After training, PopuLoRA outperforms the per-adapter compute-matched single-agent baseline on standard code benchmarks including HumanEval+, MBPP+, and LiveCodeBench.

PopuLoRA also shows gains on math benchmarks, even though training uses only code tasks generated during training and a Python executor rather than a math verifier. We treat these results as suggestive transfer, not proof that populations alone cause out-of-domain generalization. Gains on AIME, AMC, MATH-500, GSM8K, and OlympiadBench are consistent with a harder and more diverse code curriculum helping broader reasoning, but they do not isolate which part of the method is responsible.
The gains are also population-wide. Even the weakest members of the 4T+4S population outperform the baseline on aggregate metrics, so the effect is not a single lucky specialist. Co-evolution lifts the whole population.
PopuLoRA is an early step toward systems that can generate part of their own training frontier. If the same model both proposes tasks and estimates their difficulty, self-play can self-calibrate toward tasks the model already knows how to solve. Separating task generator and solver changes the pressure: teachers search for the edge of current student ability, students improve, and the teacher population has to search again.
The practical pieces matter.
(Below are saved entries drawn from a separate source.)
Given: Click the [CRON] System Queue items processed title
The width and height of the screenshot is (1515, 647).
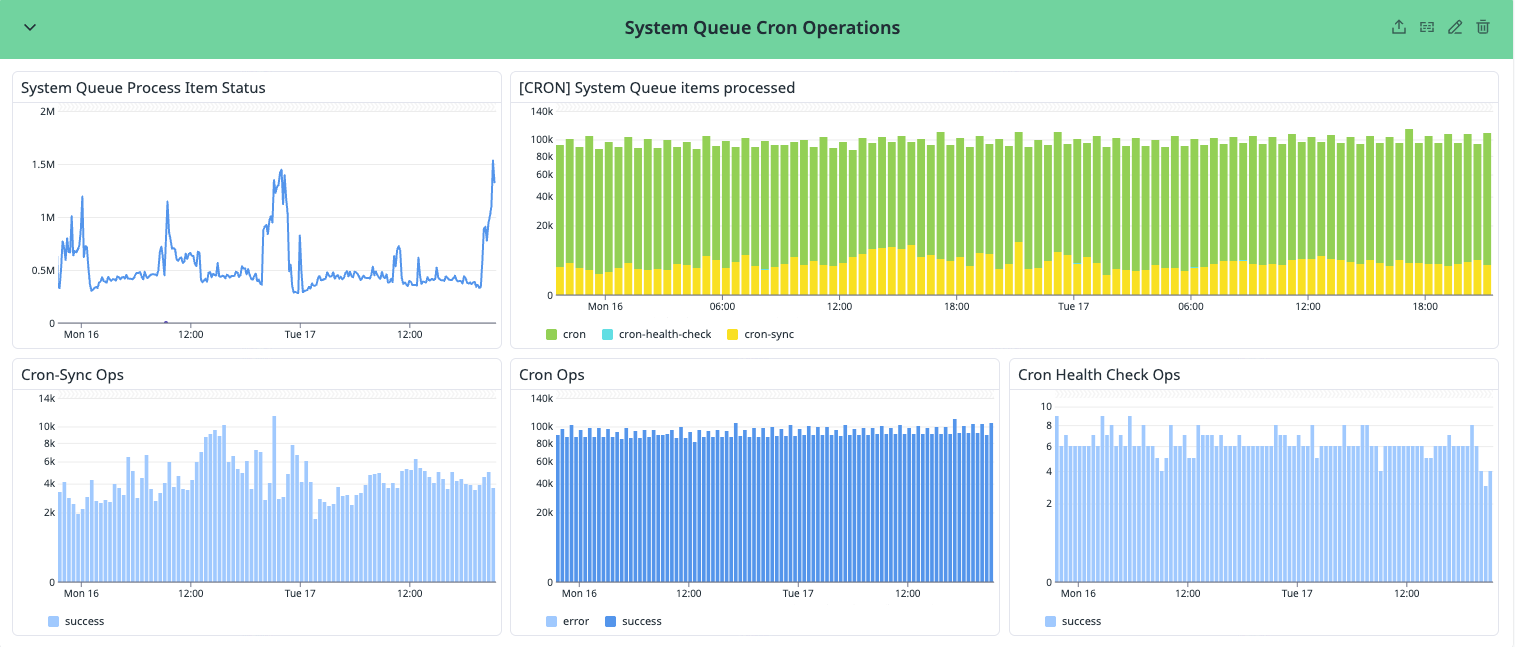Looking at the screenshot, I should click(655, 87).
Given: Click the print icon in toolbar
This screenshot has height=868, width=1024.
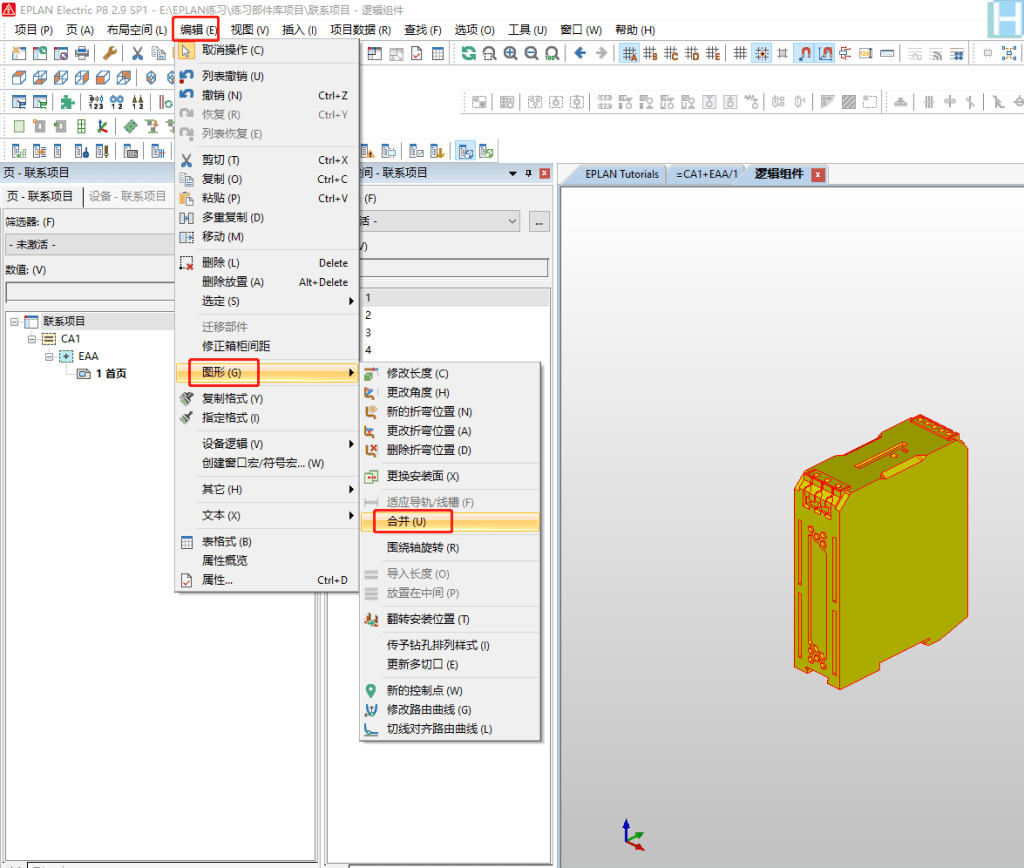Looking at the screenshot, I should click(82, 53).
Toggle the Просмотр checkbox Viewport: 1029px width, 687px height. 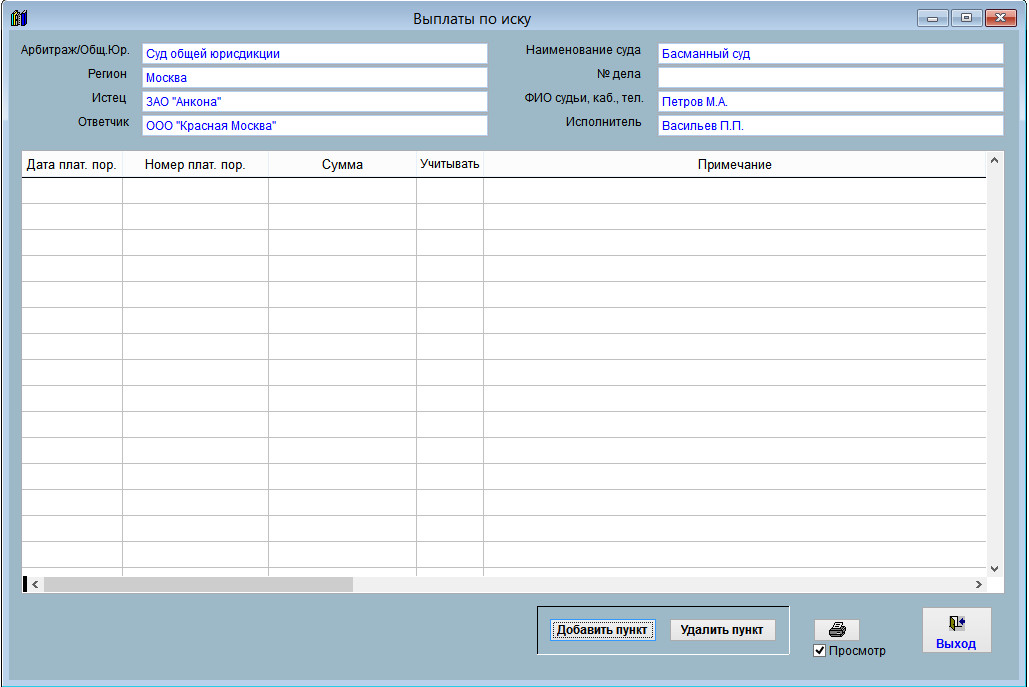(x=820, y=651)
Asymmetric roles supply the pressure, populations supply diversity, LoRA makes the population affordable, and online weight-space evolution keeps weak lineages from sitting still. Together, they turn self-play from a loop that can collapse into comfort-zone learning into a self-generated curriculum that keeps expanding throughout training.
Looking forward, PopuLoRA suggests a practical path for self-play and self-improving systems: keep generation, evaluation, and replacement distributed across a changing population, so the system has to adapt to opponents that are changing with it.